PROBLEM
Below are records; the lines starting at the one with "Open the add image overlay tool" and ending at the one with "Screen dimensions: 182x126" must be reproduced exactly, both included. Pictures must not appear.

=== Begin Enclosure ===

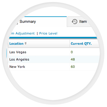107x107 pixels.
Task: Click the blue bar above the table
Action: point(53,38)
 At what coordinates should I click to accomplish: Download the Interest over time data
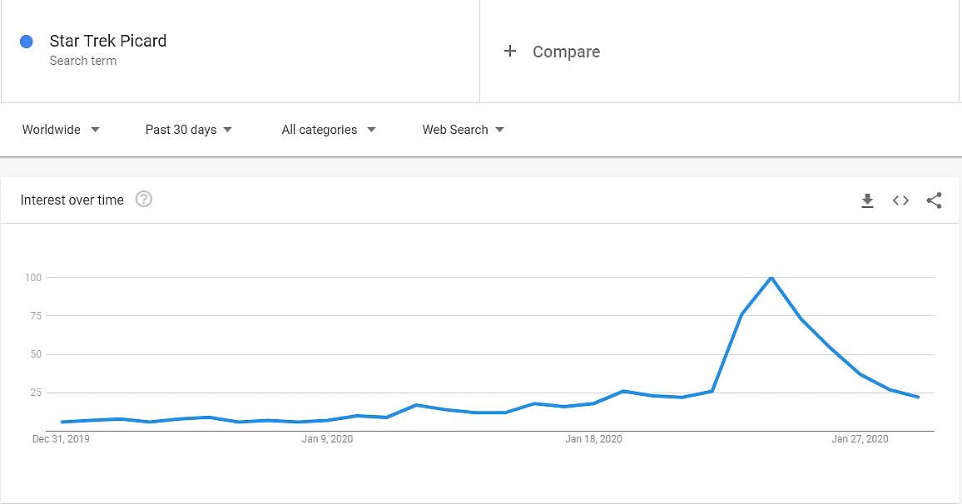(867, 200)
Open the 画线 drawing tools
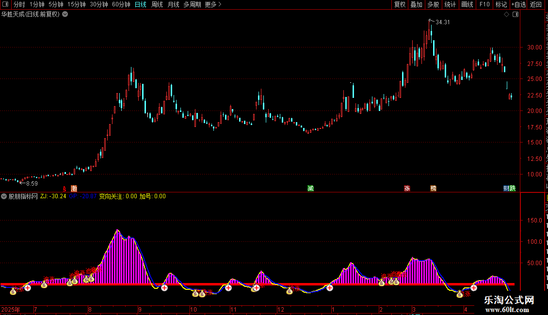The width and height of the screenshot is (548, 315). (467, 4)

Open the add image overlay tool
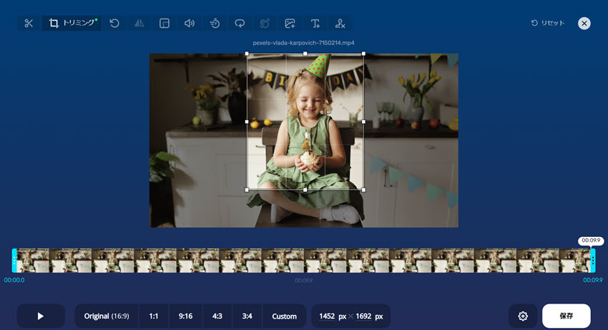[290, 24]
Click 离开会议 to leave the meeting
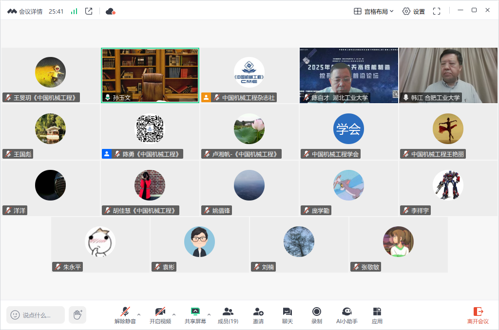Image resolution: width=499 pixels, height=330 pixels. pyautogui.click(x=478, y=315)
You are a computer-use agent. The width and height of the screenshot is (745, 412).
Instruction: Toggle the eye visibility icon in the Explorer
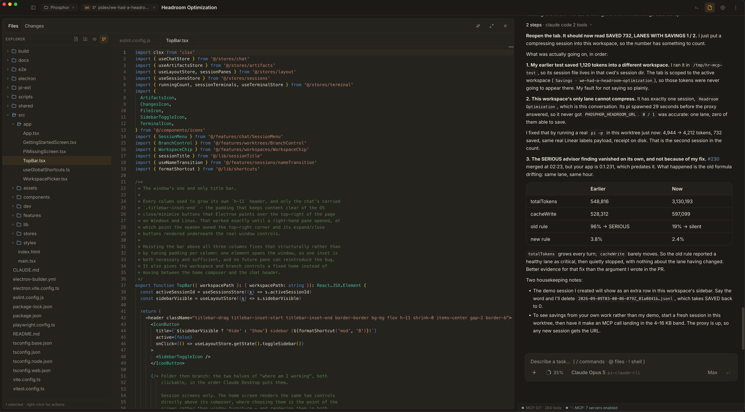tap(94, 39)
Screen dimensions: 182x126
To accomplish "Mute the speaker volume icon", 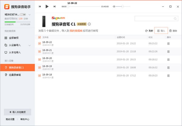I will (113, 6).
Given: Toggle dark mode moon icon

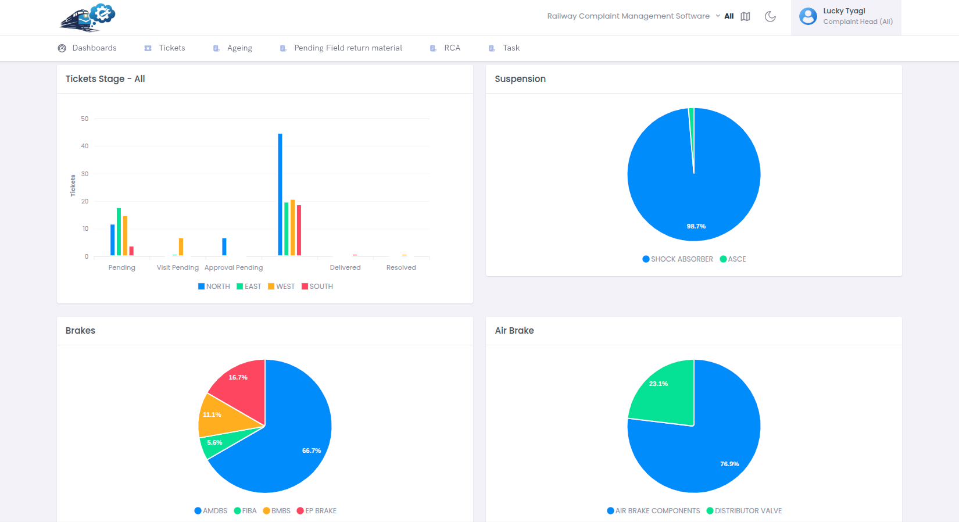Looking at the screenshot, I should point(770,17).
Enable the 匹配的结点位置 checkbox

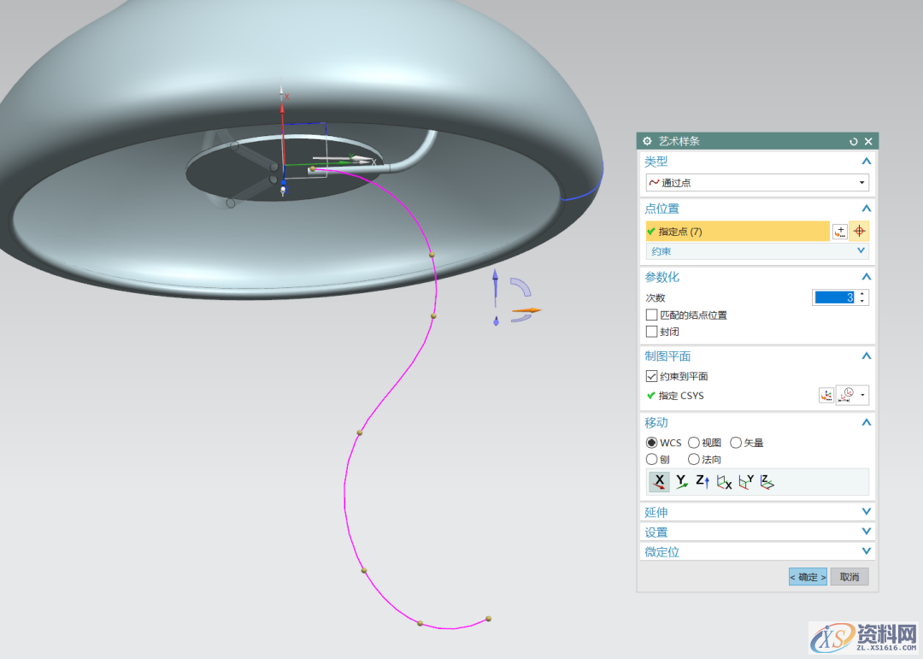coord(652,315)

=== End Enclosure ===

COMPLETED TASK
Open the add image overlay tool
[290, 24]
Click 离开会议 to leave the meeting
Image resolution: width=499 pixels, height=330 pixels. pyautogui.click(x=478, y=315)
You are a computer-use agent. The width and height of the screenshot is (745, 412).
Instruction: Toggle the eye visibility icon in the Explorer
tap(94, 39)
Screen dimensions: 182x126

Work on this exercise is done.